Gottfried Löber, von Freunden „Erle“ genannt, kommt seit 63 Jahren jedes Jahr an die Ostsee. Der 76-Jährige aus Sachsen-Anhalt verbringt seinen Urlaub regelmäßig in Vorpommern. In diesem Jahr führte ihn seine Reise erstmals nach Ueckermünde am Haff.

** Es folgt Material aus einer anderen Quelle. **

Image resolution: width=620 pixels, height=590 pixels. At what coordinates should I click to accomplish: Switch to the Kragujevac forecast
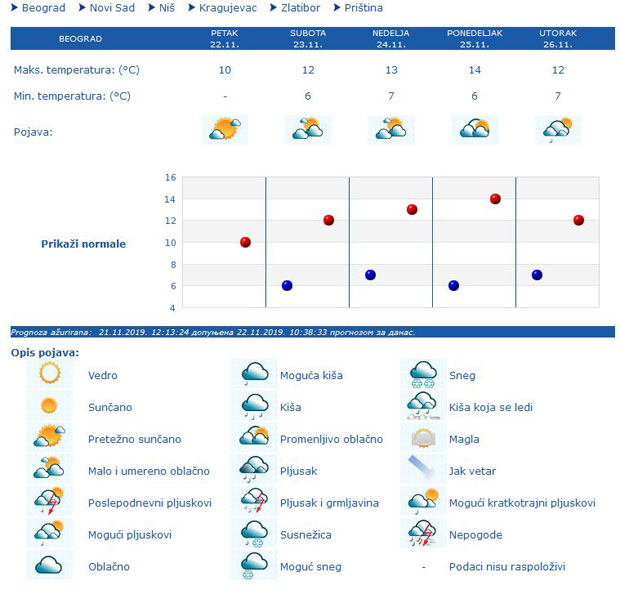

Handball brachte ihn an die Küste
Der Sport war der Auslöser für seine Verbundenheit mit der Region. 1963 nahm er mit seiner Mannschaft an einem Handballturnier in Heringsdorf auf Usedom teil. Organisiert hatte das Turnier sein Sportsfreund Friedrich „Fritz“ Karl. Mit seinem Verein, der Betriebssportgemeinschaft Empor Weißenfels aus Prittitz bei Teuchern, trat er auf Klein- und Großfeld an. Dabei konnte er sich mit namhaften Teams aus dem Nordosten messen.

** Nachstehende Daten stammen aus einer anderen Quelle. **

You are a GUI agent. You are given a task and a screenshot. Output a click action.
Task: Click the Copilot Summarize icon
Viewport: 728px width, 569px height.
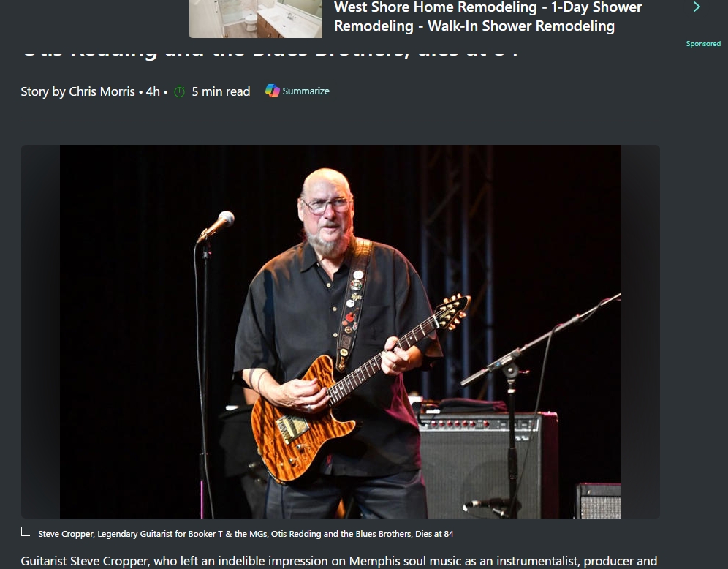coord(273,91)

Ab 1963 fuhren Löber und seine Kameraden jeden Sommer nach Usedom, um Handball zu spielen. Zu ihren Gegnern gehörten Empor Rostock, Einheit Heringsdorf, Dynamo Halle und der ASV Bansin. Die Reisen waren bescheiden, aber die Erinnerungen sind positiv. „Wir sind immer zu elft oder zu zwölft hochgefahren. Am Anfang mit dem Zug, dann irgendwann mit den Trabis. Wir waren eine richtig gute Truppe“, erinnert sich Löber.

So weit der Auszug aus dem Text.